La liturgie du carême propose sept étapes qui jalonnent les quarante jours donnés pour se former, agir et prier.

S’entraîner au combat spirituel

Mercredi des Cendres
Accorde-nous, Seigneur,
de savoir commencer saintement, par une
journée de jeûne, notre entraînement au combat
spirituel : que nos privations nous rendent plus
forts pour lutter contre l’esprit du mal.

A l’image de Jésus qui est parti quarante jours dans le désert et a dû lutter à la fin contre l’esprit du mal pendant quarante jours dans le désert, nous avons à conduire un combat spirituel par lequel «  l’homme apprend à triompher de ses divisions intérieures pour se laisser habiter par la paix de Dieu »1
Il s’agit d’un combat intérieur dans lequel nous pouvons utiliser les armes décrites par Saint Paul en termes imagés.
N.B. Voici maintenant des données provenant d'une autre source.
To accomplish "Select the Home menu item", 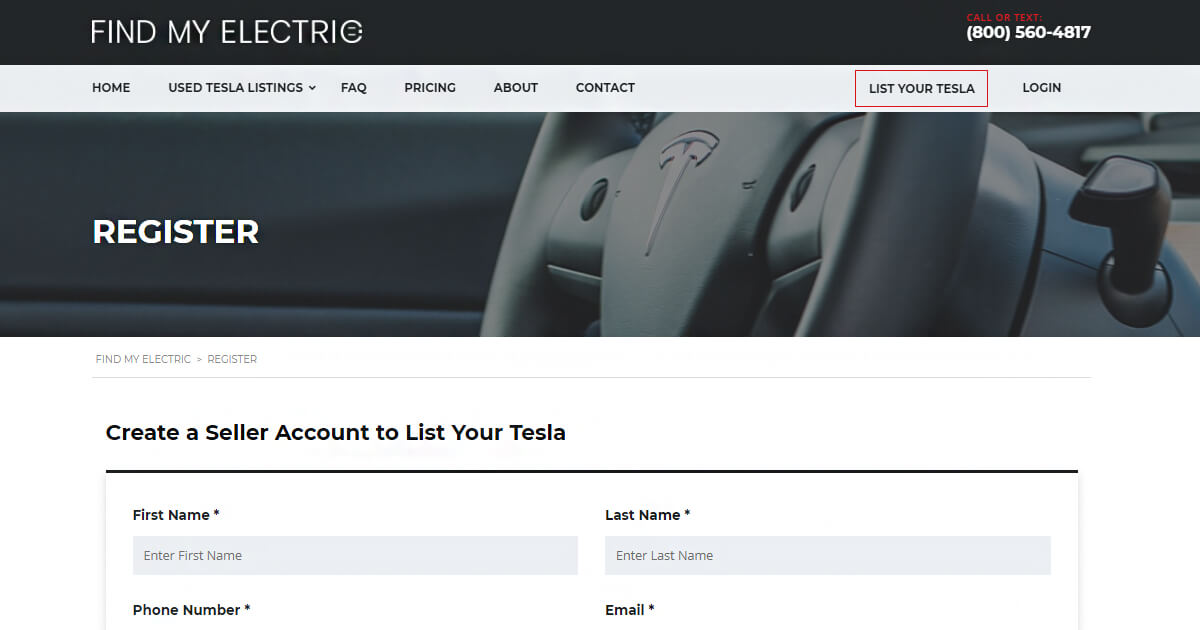I will (111, 88).
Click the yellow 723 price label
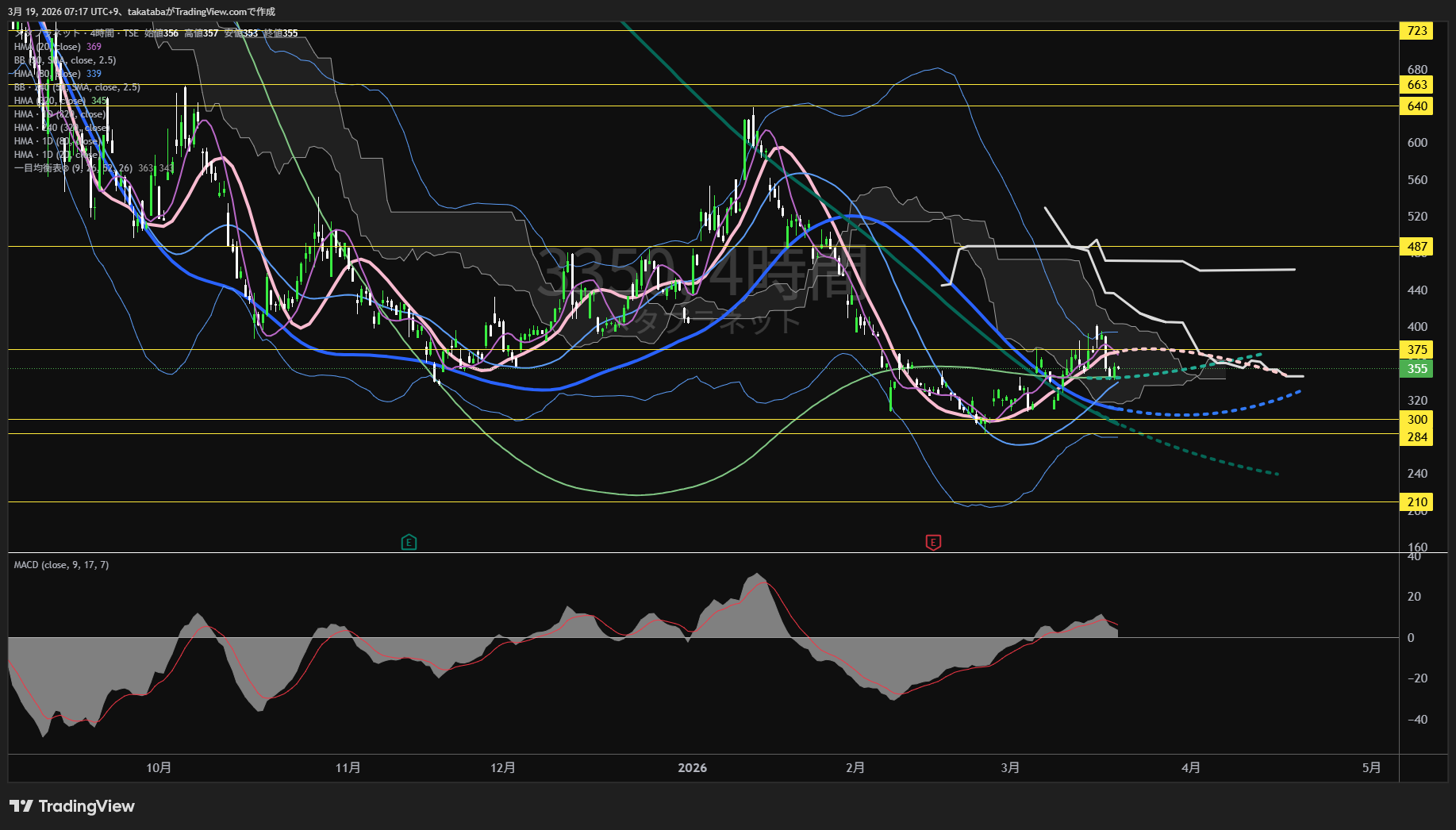 pos(1417,31)
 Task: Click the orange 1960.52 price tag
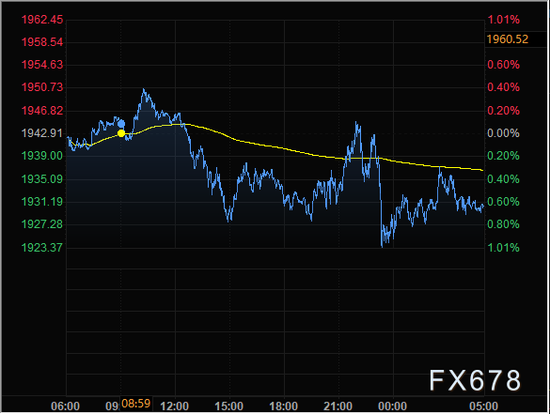coord(507,39)
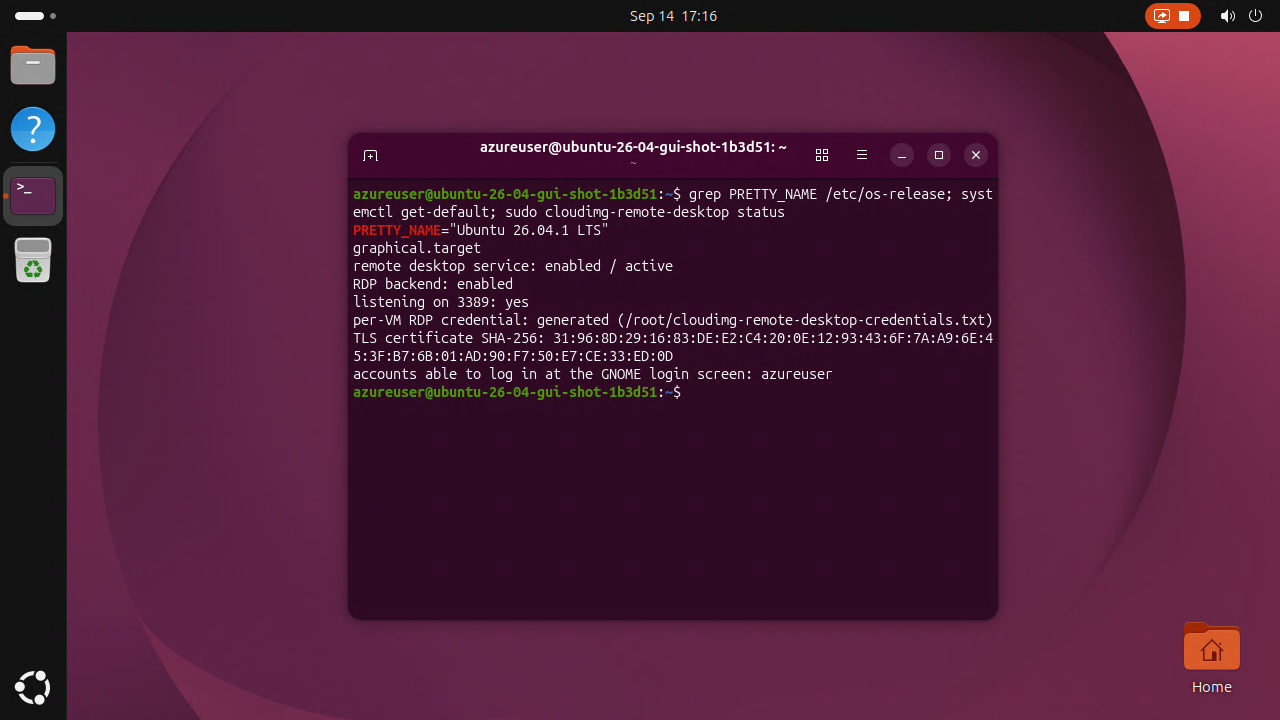Open the Home folder desktop icon
Screen dimensions: 1280x720
click(x=1211, y=658)
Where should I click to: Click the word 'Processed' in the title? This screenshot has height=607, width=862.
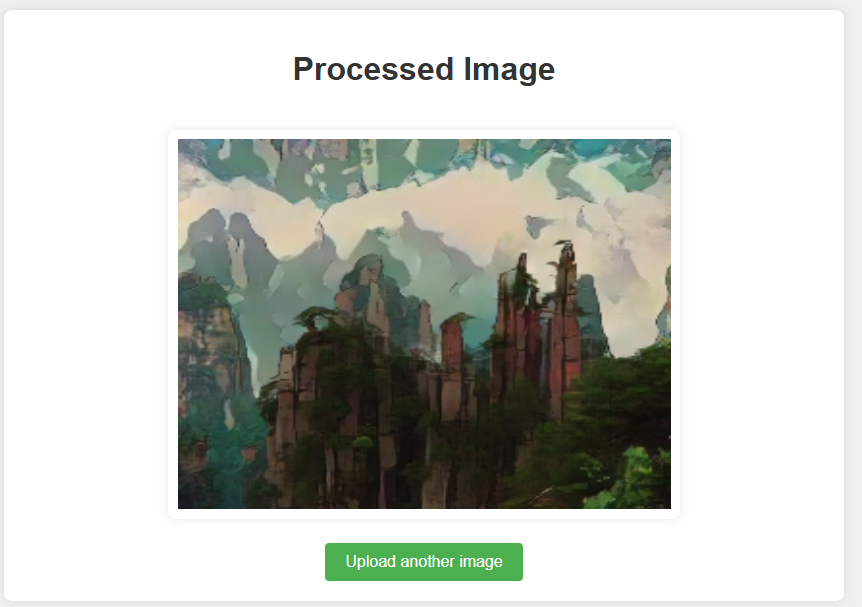click(x=373, y=69)
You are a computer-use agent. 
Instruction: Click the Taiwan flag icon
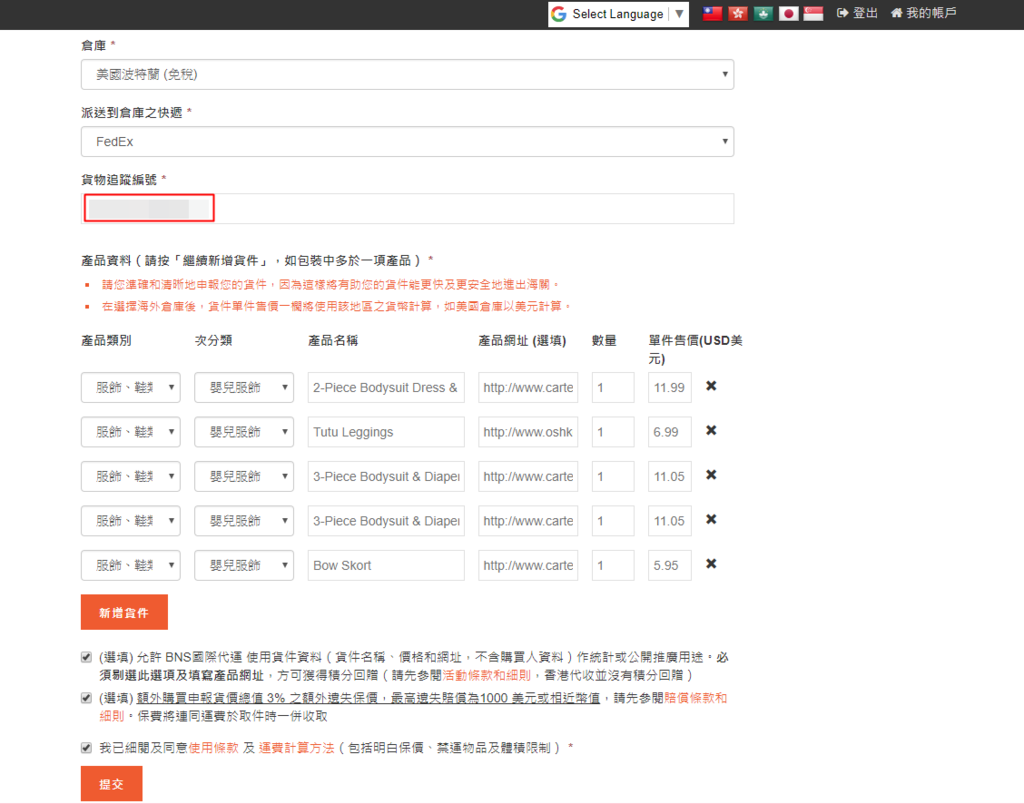(x=712, y=14)
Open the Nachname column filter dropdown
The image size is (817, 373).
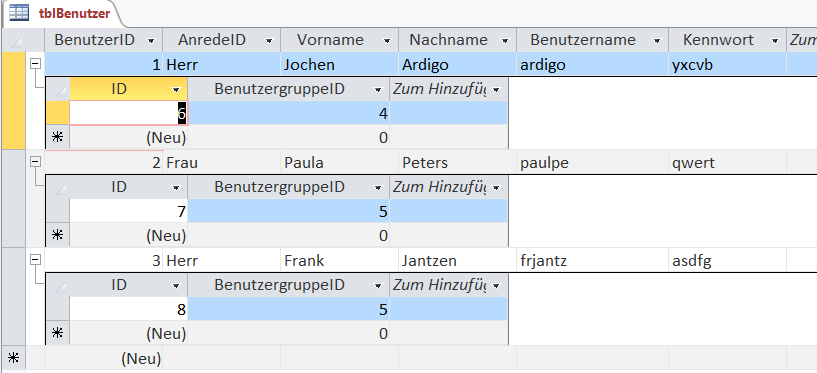[x=505, y=41]
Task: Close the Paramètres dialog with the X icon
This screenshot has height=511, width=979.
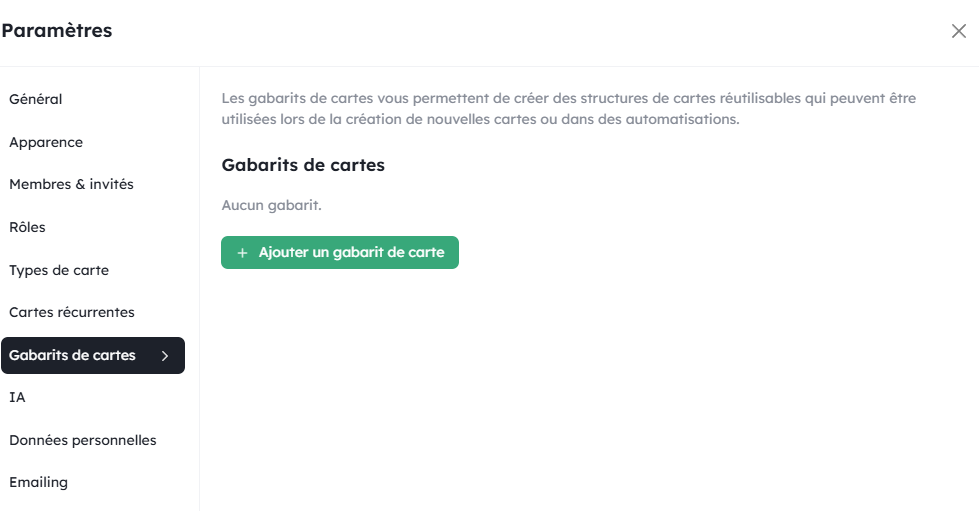Action: click(x=958, y=31)
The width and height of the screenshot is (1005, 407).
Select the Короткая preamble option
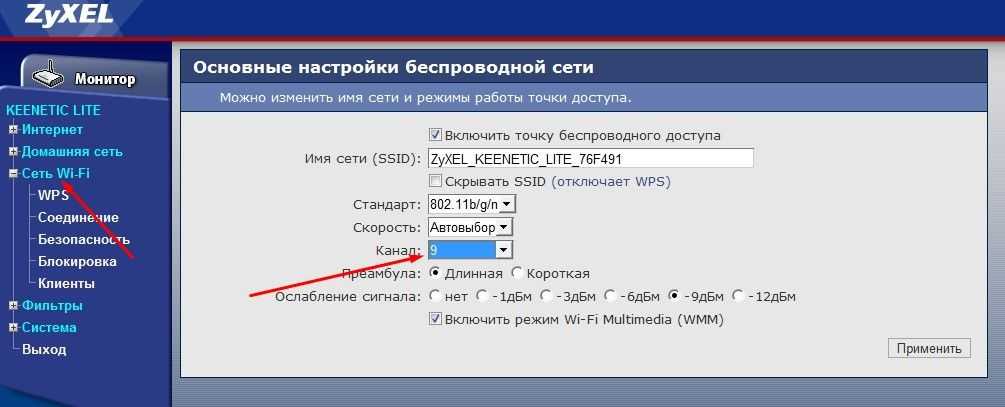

Dans son épître aux Éphésiens (Ep. 6, 13-17), il nous invite à revêtir l’armure de Dieu, la ceinture de la Vérité, la cuirasse de la justice, le casque du Salut, « le glaive de l’Esprit, c’est-à-dire la Parole de Dieu » et pour chaussures « le zèle à propager l’Évangile de la paix ».

Progresser dans la connaissance de Jésus-Christ

1er dimanche
Accorde-nous, Dieu tout-puissant,
tout au long de ce carême, de progresser
dans la connaissance de Jésus-Christ et de nous
ouvrir à sa lumière par une vie de plus en plus fidèle.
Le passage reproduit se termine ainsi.